You can’t stop people from talking. That’s a fact of life.
People who you have never met, shared nothing more than small talk with or have spent just a few minutes in their company suddenly feel empowered to make judgment calls about who you are and what you represent.
This week, I have been on the receiving end of a lot of hatred and gossip. People who I knew were never in my corner further confirmed my beliefs. It didn’t come as a surprise. I was prepared in more ways than one.
Here Comes The Gossip
I have had many calls and texts from people wanting to spread gossip – telling me who said what about me and how they said it. Some mean well, others don’t.
I have stopped them in the middle of their sentences, telling them I don’t want to hear it. When you’re going through trials, it’s easy to get down. You may even be tempted to allow that negativity in. Don’t.
Your number one priority during this time is to protect your space and maintain your spirit and integrity.

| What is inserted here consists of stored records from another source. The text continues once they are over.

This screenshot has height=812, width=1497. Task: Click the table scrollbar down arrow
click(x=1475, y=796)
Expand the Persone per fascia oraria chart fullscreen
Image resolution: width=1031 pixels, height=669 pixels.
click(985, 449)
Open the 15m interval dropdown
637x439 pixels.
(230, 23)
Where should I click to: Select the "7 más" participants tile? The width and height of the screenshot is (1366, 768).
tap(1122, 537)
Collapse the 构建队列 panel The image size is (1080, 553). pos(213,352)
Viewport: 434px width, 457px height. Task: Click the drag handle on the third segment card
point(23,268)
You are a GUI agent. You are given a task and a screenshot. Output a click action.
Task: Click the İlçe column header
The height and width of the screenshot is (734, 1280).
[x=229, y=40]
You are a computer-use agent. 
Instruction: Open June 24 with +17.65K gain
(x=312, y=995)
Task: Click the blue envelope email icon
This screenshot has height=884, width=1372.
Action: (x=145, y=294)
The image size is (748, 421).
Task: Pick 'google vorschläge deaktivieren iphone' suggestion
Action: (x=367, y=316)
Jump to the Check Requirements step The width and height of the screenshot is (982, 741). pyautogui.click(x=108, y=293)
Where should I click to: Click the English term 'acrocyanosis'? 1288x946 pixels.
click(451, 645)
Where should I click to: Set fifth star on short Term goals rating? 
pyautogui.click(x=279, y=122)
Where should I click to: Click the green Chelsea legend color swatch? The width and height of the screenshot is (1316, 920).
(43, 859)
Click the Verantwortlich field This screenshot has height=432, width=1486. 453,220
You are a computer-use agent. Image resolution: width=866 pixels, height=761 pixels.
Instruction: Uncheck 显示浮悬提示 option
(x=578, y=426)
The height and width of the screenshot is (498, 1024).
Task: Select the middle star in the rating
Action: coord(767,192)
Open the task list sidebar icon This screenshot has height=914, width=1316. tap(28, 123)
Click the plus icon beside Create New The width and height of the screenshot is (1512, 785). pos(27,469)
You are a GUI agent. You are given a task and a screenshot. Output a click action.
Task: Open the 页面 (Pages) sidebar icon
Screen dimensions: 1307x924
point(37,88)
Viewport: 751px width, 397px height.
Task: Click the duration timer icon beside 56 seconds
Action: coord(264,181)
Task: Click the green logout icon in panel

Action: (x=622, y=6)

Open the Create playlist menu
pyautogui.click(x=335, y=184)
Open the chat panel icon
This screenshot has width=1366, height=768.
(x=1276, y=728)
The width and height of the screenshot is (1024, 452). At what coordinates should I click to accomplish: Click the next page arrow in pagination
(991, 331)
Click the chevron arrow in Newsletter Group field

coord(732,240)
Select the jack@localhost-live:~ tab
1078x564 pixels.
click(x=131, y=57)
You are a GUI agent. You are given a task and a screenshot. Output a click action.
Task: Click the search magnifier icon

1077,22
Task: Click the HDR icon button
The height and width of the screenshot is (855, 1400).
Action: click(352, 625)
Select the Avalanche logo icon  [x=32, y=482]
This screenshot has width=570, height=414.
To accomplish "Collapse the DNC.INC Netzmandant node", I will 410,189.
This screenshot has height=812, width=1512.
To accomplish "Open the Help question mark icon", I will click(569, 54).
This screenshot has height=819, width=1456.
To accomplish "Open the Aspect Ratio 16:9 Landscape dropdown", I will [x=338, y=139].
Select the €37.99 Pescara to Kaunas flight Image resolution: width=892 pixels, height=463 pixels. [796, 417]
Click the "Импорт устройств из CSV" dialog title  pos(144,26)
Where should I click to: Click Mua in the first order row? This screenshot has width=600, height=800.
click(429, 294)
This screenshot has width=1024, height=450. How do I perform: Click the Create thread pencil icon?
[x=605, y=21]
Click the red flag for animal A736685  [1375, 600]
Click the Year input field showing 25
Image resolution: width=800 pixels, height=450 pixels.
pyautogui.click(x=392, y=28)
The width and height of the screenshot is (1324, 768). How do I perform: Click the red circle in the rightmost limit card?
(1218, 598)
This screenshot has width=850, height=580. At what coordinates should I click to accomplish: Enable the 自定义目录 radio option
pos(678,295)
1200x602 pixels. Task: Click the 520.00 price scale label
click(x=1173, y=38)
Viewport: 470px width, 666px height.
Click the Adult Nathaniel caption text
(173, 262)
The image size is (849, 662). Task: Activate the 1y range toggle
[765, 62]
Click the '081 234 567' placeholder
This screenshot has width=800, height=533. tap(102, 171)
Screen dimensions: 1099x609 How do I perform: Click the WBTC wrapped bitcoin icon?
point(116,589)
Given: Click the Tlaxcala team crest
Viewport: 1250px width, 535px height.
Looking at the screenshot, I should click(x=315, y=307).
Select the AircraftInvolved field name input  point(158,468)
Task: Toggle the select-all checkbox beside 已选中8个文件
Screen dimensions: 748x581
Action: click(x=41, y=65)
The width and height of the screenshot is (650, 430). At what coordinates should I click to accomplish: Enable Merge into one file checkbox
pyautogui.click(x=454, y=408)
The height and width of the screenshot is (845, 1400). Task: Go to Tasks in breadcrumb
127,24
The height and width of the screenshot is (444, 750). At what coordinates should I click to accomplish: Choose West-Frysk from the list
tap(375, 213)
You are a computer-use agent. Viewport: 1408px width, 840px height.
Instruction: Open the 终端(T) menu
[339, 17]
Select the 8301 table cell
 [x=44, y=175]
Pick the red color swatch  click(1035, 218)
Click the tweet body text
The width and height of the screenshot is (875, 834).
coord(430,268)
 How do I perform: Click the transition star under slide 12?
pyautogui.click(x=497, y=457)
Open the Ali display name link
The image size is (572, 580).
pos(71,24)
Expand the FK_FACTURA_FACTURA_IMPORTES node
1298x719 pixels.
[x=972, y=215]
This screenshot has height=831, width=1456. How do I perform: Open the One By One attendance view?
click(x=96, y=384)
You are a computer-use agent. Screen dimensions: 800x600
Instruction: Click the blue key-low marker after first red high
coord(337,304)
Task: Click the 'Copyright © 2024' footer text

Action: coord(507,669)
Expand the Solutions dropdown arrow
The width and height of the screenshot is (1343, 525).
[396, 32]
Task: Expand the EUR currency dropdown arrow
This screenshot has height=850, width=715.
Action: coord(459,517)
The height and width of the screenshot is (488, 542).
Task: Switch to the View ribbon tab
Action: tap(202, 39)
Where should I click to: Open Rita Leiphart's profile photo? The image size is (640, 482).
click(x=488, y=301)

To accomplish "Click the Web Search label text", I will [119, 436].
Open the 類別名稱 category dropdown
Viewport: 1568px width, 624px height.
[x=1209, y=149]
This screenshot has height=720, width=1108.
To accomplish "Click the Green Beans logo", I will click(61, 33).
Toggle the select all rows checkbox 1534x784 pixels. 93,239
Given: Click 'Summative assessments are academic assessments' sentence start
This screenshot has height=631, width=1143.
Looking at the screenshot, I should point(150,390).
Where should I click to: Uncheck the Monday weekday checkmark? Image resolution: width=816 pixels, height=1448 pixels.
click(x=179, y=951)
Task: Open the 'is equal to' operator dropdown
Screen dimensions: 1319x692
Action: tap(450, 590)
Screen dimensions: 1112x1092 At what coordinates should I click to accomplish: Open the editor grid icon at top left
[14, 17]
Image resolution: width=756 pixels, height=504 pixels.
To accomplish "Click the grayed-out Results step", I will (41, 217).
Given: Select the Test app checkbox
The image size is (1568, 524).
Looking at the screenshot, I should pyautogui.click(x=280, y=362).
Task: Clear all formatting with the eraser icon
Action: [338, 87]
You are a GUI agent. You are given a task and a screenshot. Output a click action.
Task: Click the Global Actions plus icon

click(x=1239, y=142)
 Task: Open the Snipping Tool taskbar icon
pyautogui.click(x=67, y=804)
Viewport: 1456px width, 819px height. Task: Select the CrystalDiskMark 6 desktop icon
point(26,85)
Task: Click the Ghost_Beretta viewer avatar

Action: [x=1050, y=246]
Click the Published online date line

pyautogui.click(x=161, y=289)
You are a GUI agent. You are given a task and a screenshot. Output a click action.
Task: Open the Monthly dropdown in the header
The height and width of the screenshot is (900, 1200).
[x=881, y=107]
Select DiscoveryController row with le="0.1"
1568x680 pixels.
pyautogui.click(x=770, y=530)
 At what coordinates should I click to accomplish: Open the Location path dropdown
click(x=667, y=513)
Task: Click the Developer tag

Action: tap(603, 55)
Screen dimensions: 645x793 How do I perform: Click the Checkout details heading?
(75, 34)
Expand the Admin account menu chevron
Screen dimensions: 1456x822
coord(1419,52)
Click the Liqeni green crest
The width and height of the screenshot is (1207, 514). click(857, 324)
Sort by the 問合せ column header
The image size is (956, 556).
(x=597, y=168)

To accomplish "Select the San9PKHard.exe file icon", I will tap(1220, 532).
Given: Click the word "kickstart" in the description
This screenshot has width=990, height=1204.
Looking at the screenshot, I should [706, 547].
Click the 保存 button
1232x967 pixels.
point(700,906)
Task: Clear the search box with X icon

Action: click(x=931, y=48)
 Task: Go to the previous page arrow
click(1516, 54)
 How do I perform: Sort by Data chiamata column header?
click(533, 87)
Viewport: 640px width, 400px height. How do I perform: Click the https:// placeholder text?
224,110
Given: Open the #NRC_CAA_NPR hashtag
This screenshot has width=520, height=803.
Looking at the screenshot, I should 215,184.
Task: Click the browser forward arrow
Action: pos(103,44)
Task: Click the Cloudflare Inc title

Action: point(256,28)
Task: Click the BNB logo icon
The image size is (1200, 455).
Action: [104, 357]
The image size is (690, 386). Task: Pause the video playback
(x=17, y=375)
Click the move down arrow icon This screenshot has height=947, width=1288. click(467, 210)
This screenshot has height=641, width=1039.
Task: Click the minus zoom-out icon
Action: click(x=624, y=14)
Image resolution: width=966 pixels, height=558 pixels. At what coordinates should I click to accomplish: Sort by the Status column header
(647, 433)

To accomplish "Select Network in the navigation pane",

When I see a call coming from someone that I know doesn’t mean me well, I ignore it. Those people aren’t calling to check on me. They’re calling to get gossip. I know this because they never leave a message. They never follow up. They expose themselves.
Don’t RSVP To Drama
It’s human nature to want to defend yourself – to explain the real reason why something happened. But, why waste your time defending yourself to people who don’t matter. I always say, people who don’t matter, don’t matter. You have to know what to ignore.
Just because someone invites you to drama doesn’t mean you need to RSVP.
The best response to people who are secretly and outwardly wishing the worst for you is to keep on smiling and to shine even brighter.
Don’t badmouth those who did you wrong, don’t match their negative energy; just keep on moving. Life will expose those naysayers. They will continue to stew in their sourness while you step into your purpose.
Dodinksy, the author of In The Garden of Thoughts said, “When faced with senseless drama, spiteful criticisms and misguided opinions, walking away is the best way to stand up for yourself. To respond with anger is an endorsement of their attitude.”
So, let them continue talking behind your back. Your job is to take the high road . . . and keep smiling.